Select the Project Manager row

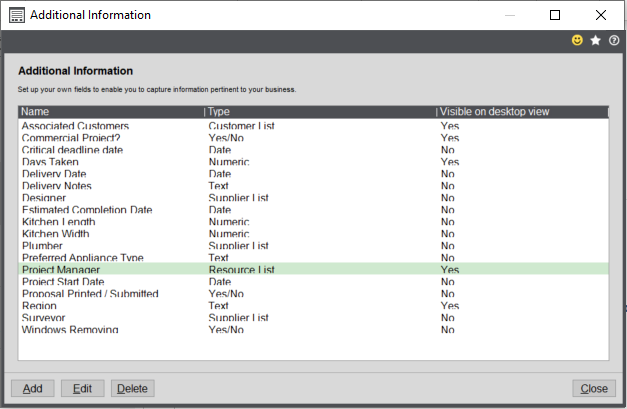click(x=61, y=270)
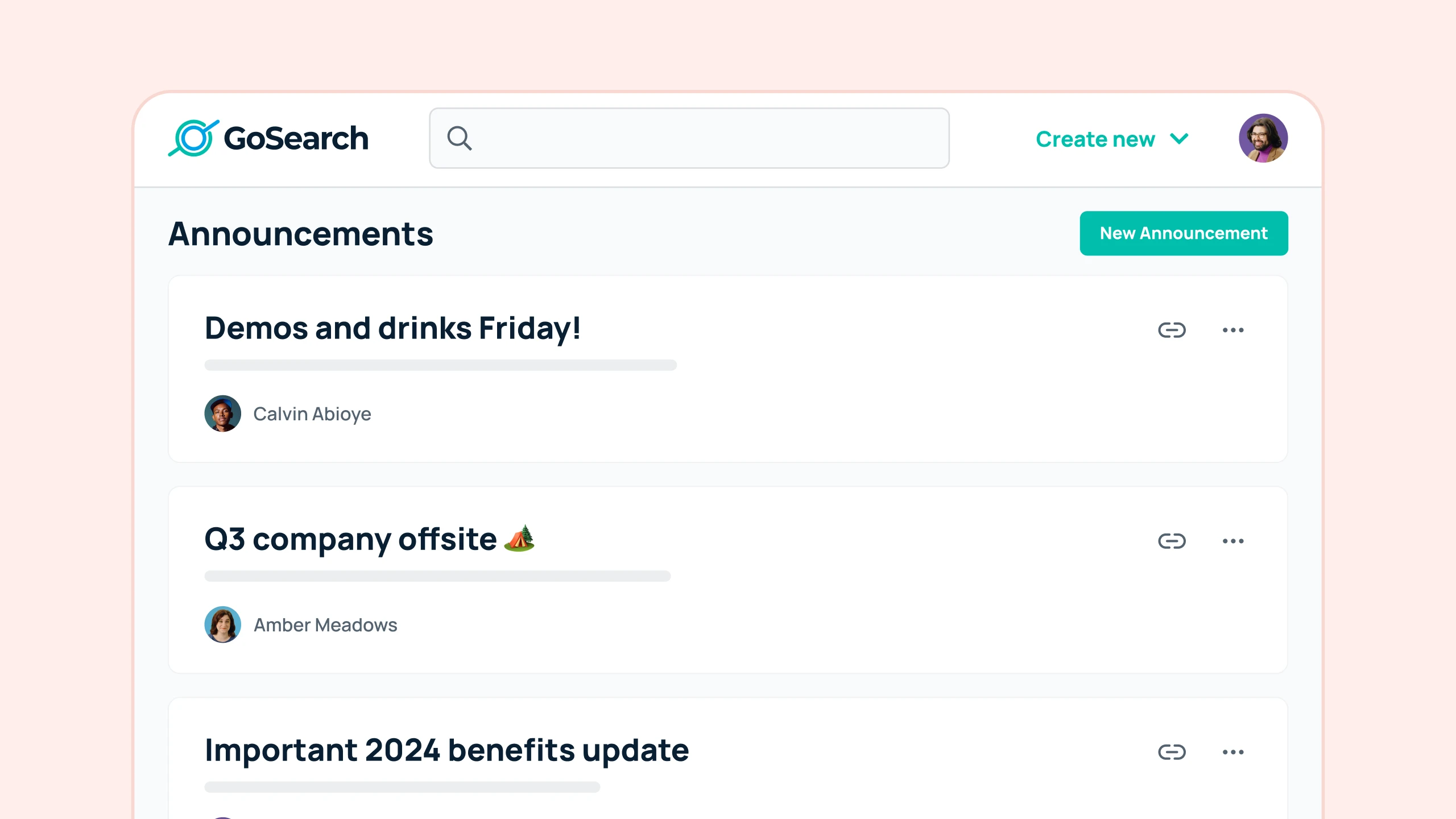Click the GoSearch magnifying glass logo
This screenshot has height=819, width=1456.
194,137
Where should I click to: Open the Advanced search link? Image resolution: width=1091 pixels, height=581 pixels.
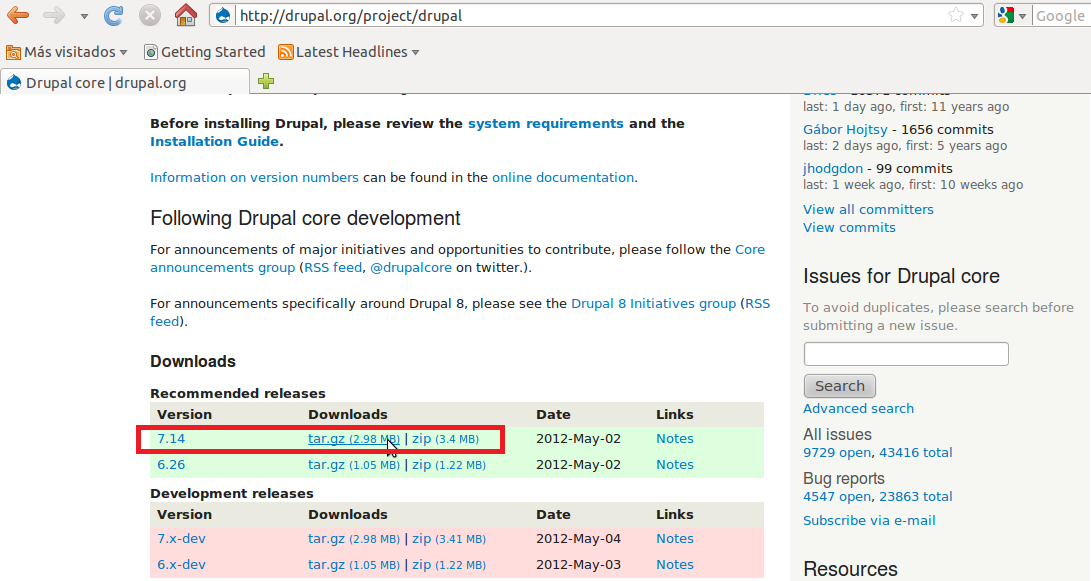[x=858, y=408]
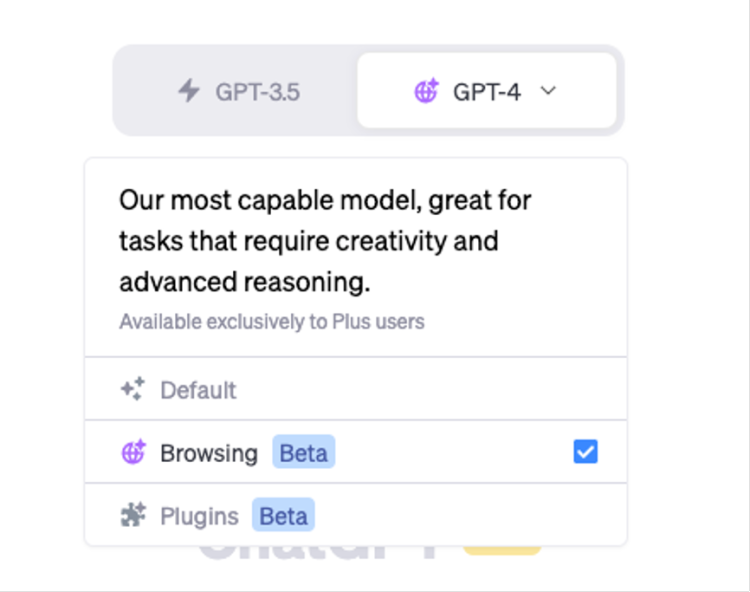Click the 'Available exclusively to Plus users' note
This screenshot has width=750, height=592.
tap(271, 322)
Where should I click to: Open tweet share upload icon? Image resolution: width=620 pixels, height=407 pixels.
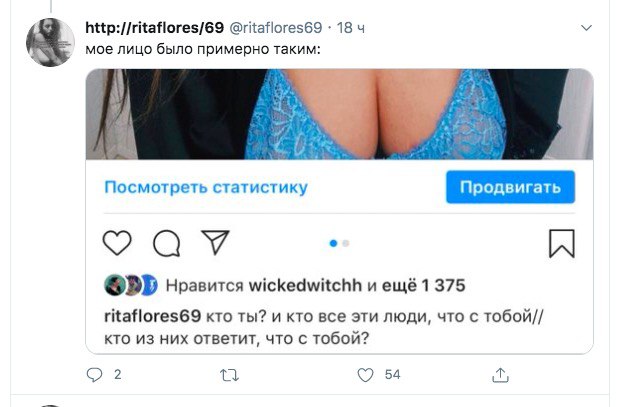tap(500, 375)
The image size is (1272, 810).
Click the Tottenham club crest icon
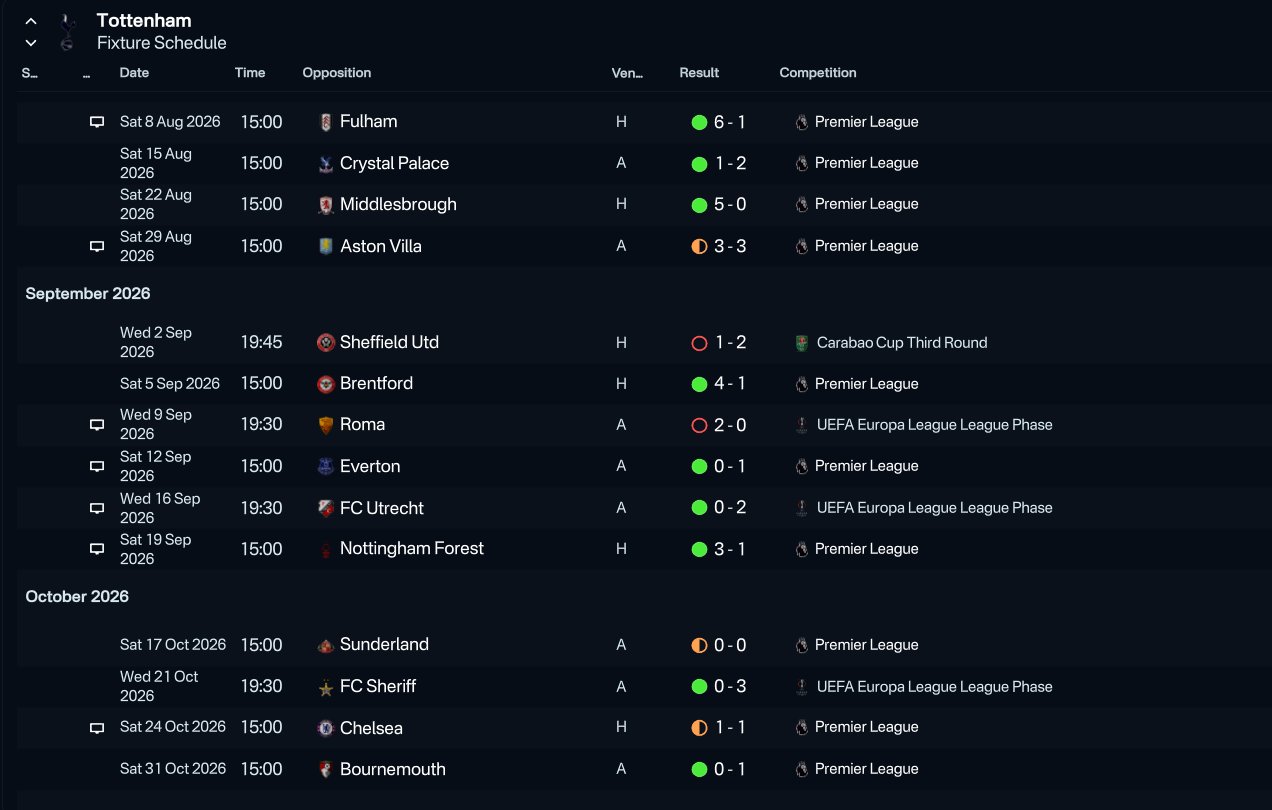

---------------

Aim of the exercise:
Would you retype the lines from the line containing "Where should I click to: Open the" to the final line of the entries above, exactly as given and without pictures?

Answer to this problem:
Where should I click to: Open the Advanced search link? Image resolution: width=1091 pixels, height=581 pixels.
[x=858, y=408]
Click the 'Available exclusively to Plus users' note
This screenshot has width=750, height=592.
tap(271, 322)
Where should I click to: Open tweet share upload icon? Image resolution: width=620 pixels, height=407 pixels.
tap(500, 375)
The image size is (1272, 810).
Click the Tottenham club crest icon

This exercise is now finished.